160 A National Survey of Physicians’ and Allied Health Professionals’ Practices and Perspectives Regarding Hypoglycemia Management: The InHYPO-DM Study SONJA REICHERT*,†, STEWART HARRIS†, SELAM MEQUANINT, BRIDGET L. RYAN, SUSAN WEBSTER-BOGAERT, ALEXANDRIA RATZKI-LEEWING, JUDITH B. BROWN London, ON Background: Hypoglycemia is a known limitation for effective glycemic management. Aim: To explore diabetes care providers’ practices and perspectives regarding hypoglycemia management. Methods: Guided by the Theoretical Domains Framework, an online survey was developed to explore factors that impact healthcare providers’ (HCP) potential to effectively help patients manage hypoglycemia.
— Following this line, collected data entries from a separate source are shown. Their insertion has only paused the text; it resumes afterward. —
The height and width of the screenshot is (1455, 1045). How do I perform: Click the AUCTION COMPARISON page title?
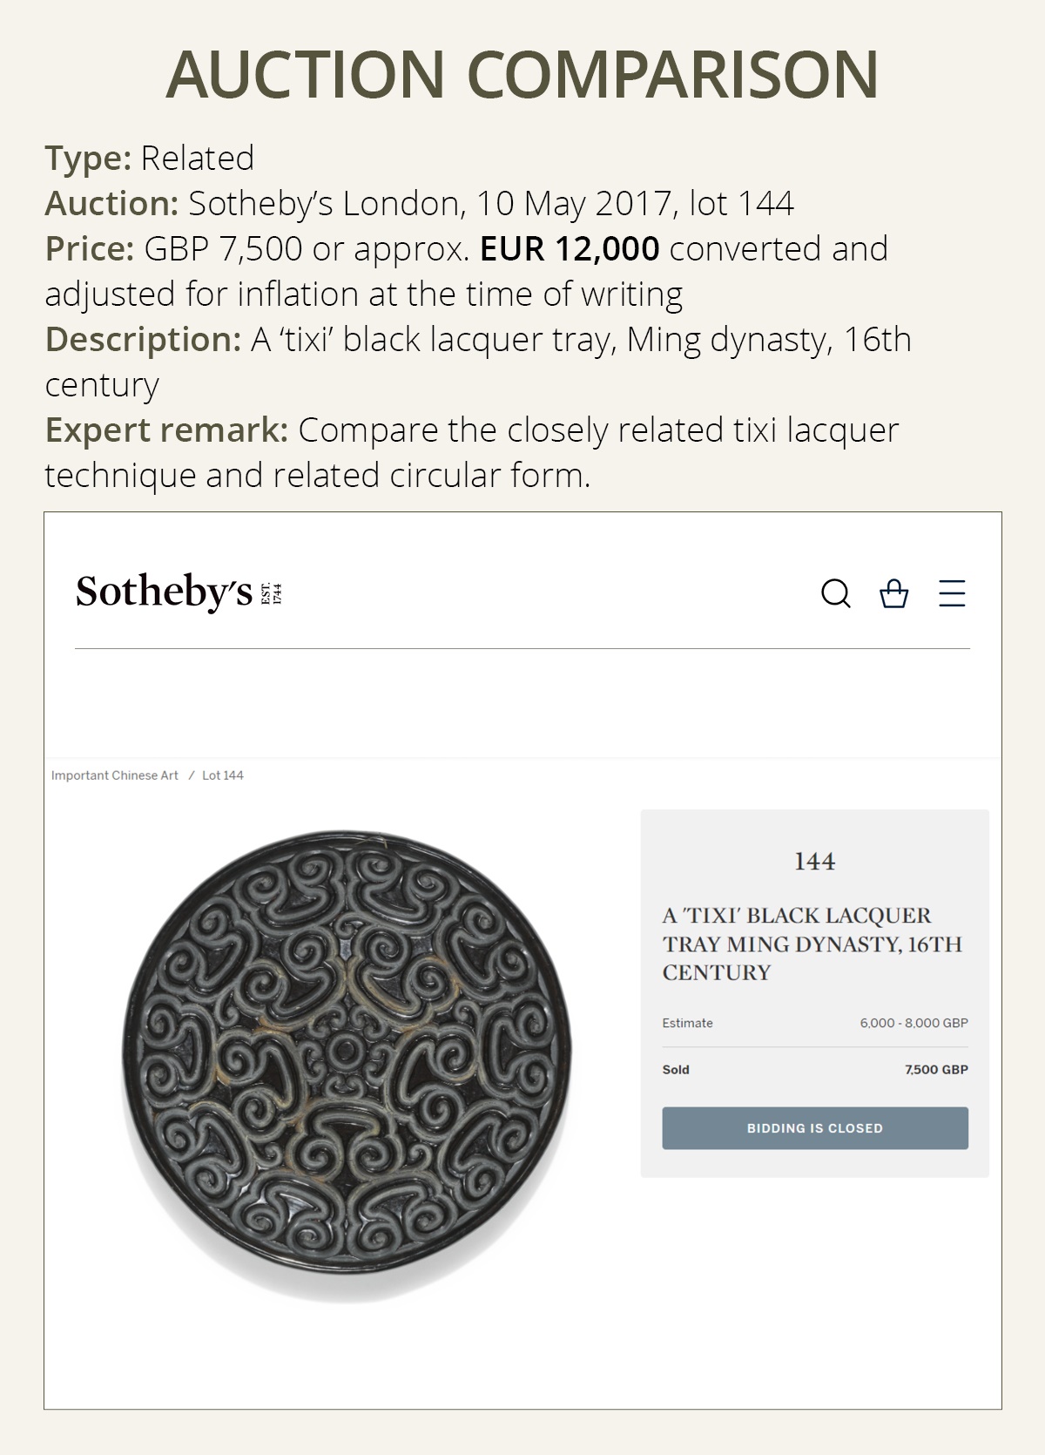point(523,74)
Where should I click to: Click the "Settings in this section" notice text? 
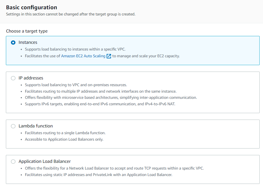71,14
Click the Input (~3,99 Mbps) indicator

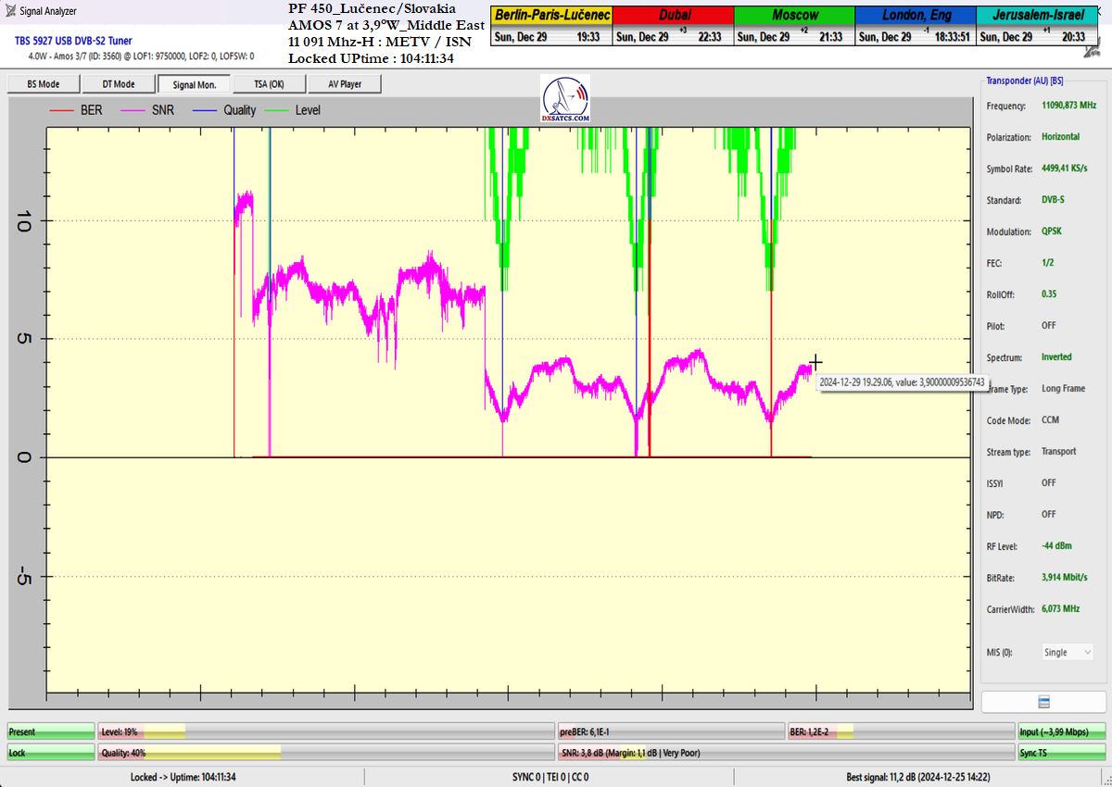point(1061,731)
The survey was distributed to physicians and pharmacists who provide care to patients with diabetes (via professional targeted marketing) and nurses and dietitians (via Canadian Diabetes Association). Results: A total of 671 physicians and allied health professionals (AHPs) (nurses [37%], physicians [29%], dietitians [6%], pharmacists [10%] and other [7%]) completed the survey. The majority 428 (90%) of AHPs were certified diabetes educators (CDEs) (Table 1). Overall, 65% of respondents considered helping patients manage hypoglycemia to be a challenge. Forty-seven per cent of physicians, 35% of non-CDE AHPs and 33% CDE AHPs ranked their knowledge of hypoglycemia management as moderate/low. Only 21% of physicians and 40% of non-CDE AHPs believed that their practice was always informed by current evidence and guidelines. Fiftysix per cent of physicians and 43% of AHPs indicated that they worry about hypoglycemia and that this caused them to modify recommended guidelines when individualizing their patients’ management of hypoglycemia. Conclusion: This study, the largest survey of its kind in Canada, highlighted the lack of HCPs’ knowledge and capacity in helping patients manage hypoglycemia. The survey identified gaps between recommended guidelines and care provided to patients. Thus, a strategy that can improve knowledge of hypoglycemia management is needed for HCPs in Canada.